No Kisses for a day and a half. I’m so sad to be in this mess. I am frustrated. Richie says I confuse him a lot with my ‘unpredictability’. I’m starting to think he doesn’t REALLY listen to me or take into account that everything I’ve shared about my need for communication aids at my happiness level. I shouldn’t be snooping but I found him saving some screenshots of some friend/acquaintance he met through some of his ex-girlfriend’s cousins, Jason & Maria. ( I loathe them for reasons I’ll explain later.)

The pictures were of her and her friends topless at Barton Springs. Another screenshot was of them dressed up whimsically. I feel pissed off. I feel pissed off because Richie is calling me inconsistent. Why is this a big deal when I sent a nude to Evan without asking him if it was okay. He didn’t even fucking consider telling me about this online crush. I have told him EVERYTHING about every crush I’ve had. I tell him whenever I feel like branching out and flirting with someone new.

Furthermore, he told me I don’t need to ask him every time I want to hangout with Evan or if I want to kiss him. These past few weeks have been so stressful. I don’t even want to kiss Evan anymore but selfishly I like the attention. He thinks I’m incredible. I started drinking a bit at night which is problematic. So I stopped. I want to not drink for 90 days. I’m going to Al-Anon Family meetings to work on my trust issues + codependency.

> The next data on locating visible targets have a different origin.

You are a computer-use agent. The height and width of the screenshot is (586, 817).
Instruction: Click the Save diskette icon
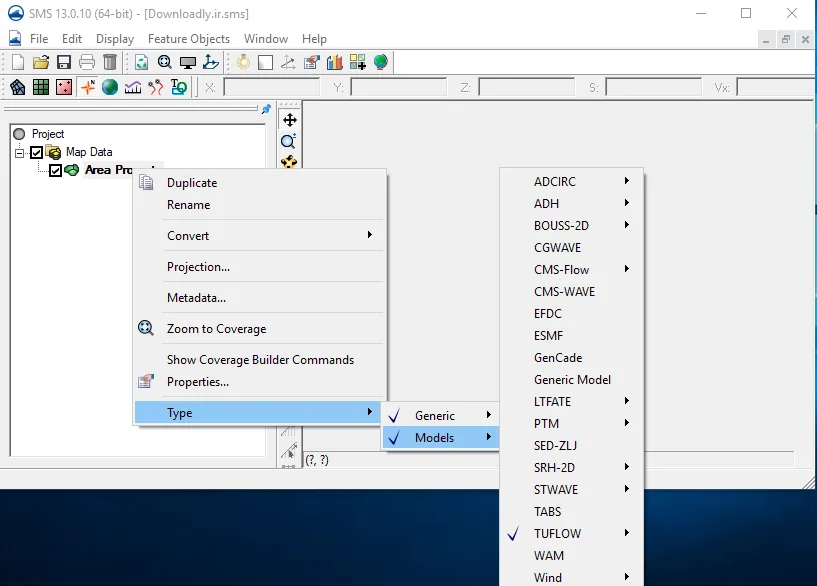[x=64, y=62]
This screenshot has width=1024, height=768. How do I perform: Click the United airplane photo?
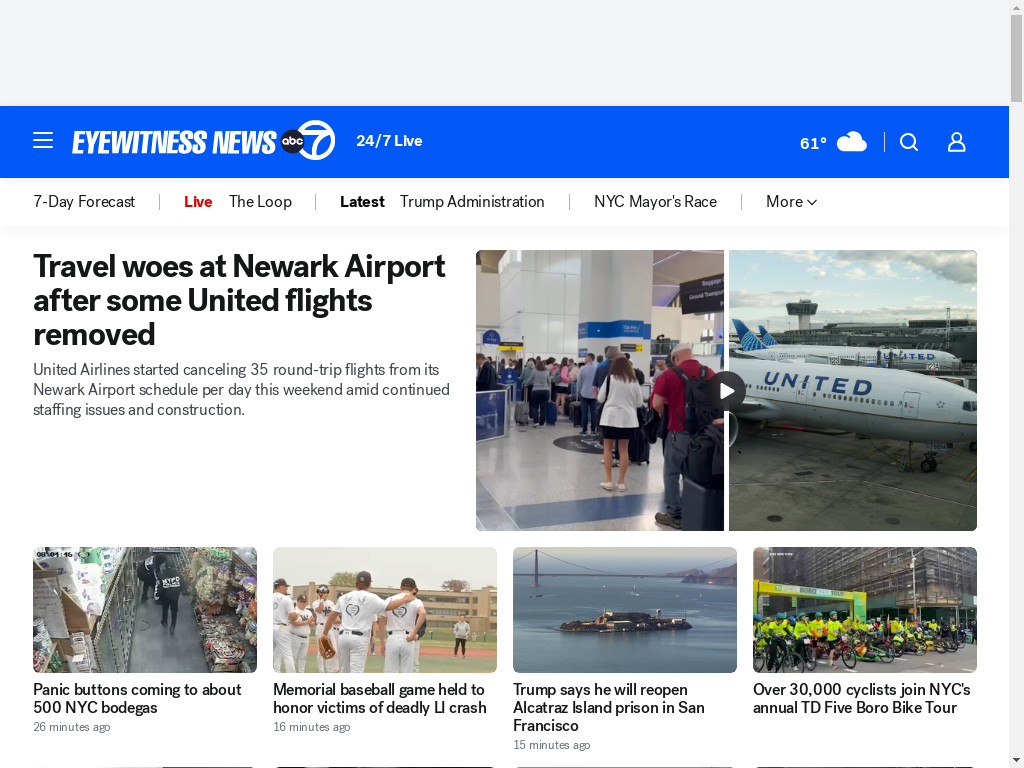(853, 391)
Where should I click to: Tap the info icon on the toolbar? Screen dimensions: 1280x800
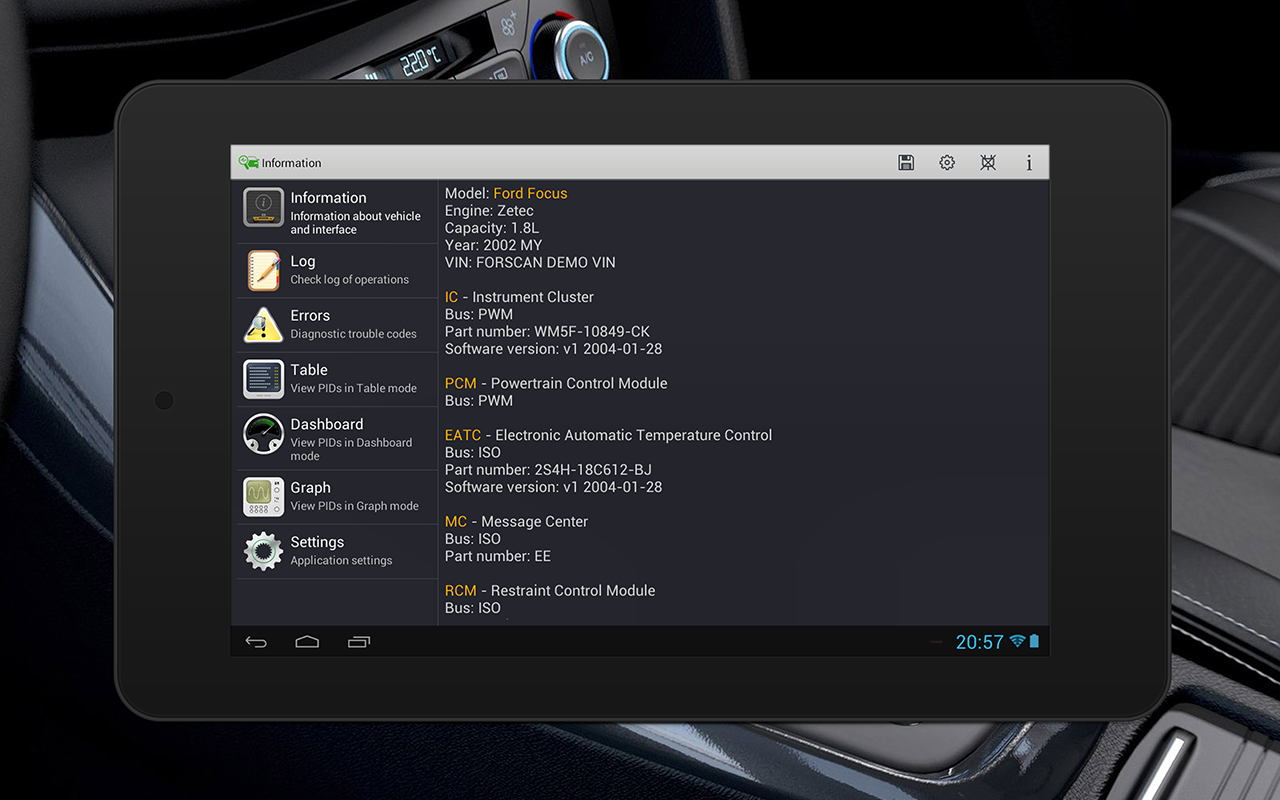1029,162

I think the other reason I’ve snooped is because I don’t know what the fuck he spends his free time online. CLEARLY there’s a huge problem between us. I spend a lot of time reading stuff about Marriage, self-awareness, ADHD etc. From his browsing history, I saw only funny reddit threads and articles that reflect his own interests. Which is fine and makes total sense. I guess I just thought with a sea of information online accessible, he would care enough to look at the same stuff I have been. I just feel like I’m the one with problems so I need to change so he can be happy and comfortable again.

Do I even deserve that back now? Is it appropriate to even feel this way? I feel like my heart is breaking. I want to run away. I just start getting pissed now whenever I hear him say words like “Efficency” or “Mindset”. “What information are you getting this from? Let me show you the data. ” he says.

I’m so sick of being treated like I’m a bad critical thinker. As if I don’t research anything. All of this crying is ruining my stupid eyelash extensions. Maybe I should let them just fall off and cut my hair. I don’t feel like ME or that I can be myself.

Richie says “ADD is not a good excuse.” I wish he would just read about it because it’s stressful for me to work on myself and educate him at the same time. I don’t want to educate him when he’s never outrightly asked me. He just expects it. When I remind him that he has the internet to consult, he implies I’m being unfair since it’s more ‘efficient’ to ask me.

Blahhhhh…

I’m going to try journaling more now because I’m so confused, hurt, and stressed. He wants me to chase him. He tried to cuddle me a couple days ago after our drunk driving debate. He came home smelling of alcohol. In the morning the smell persisted. My hand hurts so I’m going to stop writing for now.